* TASK STATEMENT
Pick out every line in the records below that contains the string "width" and copy each of those lines.

* RECORDS SHOWN
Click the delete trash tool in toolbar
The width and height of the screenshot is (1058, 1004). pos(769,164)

---

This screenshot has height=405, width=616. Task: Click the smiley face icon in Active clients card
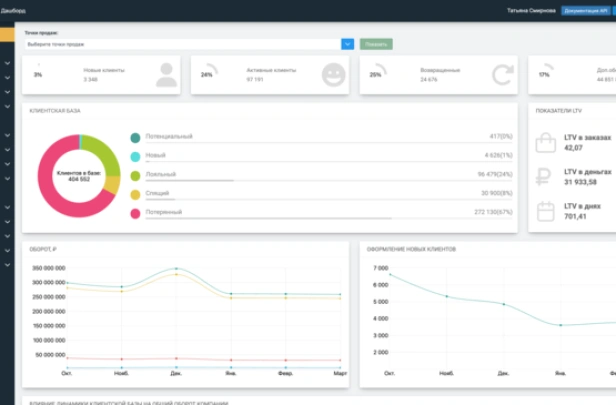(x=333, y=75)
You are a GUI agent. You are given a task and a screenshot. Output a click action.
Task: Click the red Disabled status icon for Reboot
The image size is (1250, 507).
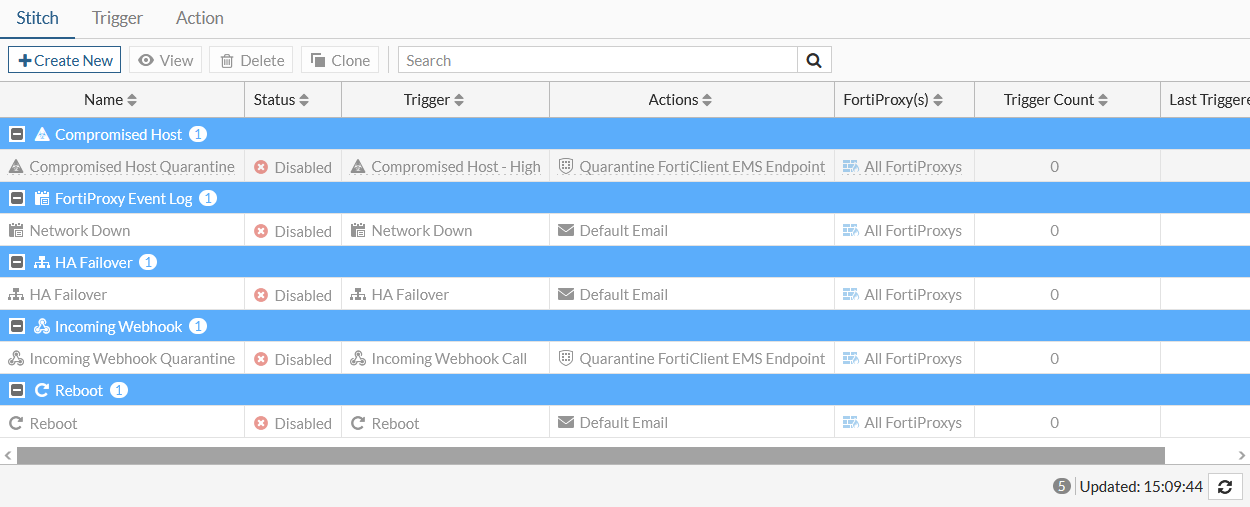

---

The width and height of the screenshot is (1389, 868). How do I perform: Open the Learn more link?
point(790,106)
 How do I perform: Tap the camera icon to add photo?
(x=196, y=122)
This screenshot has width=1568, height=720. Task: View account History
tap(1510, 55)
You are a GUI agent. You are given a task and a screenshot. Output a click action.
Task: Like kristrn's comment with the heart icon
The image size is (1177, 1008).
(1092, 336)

* EXERCISE RESPONSE
The width and height of the screenshot is (1058, 1004). pos(769,164)
This screenshot has height=405, width=616. Task: Click the smiley face icon in Active clients card
The width and height of the screenshot is (1389, 868). How do I perform: Open the Learn more link?
This screenshot has width=1568, height=720. Task: View account History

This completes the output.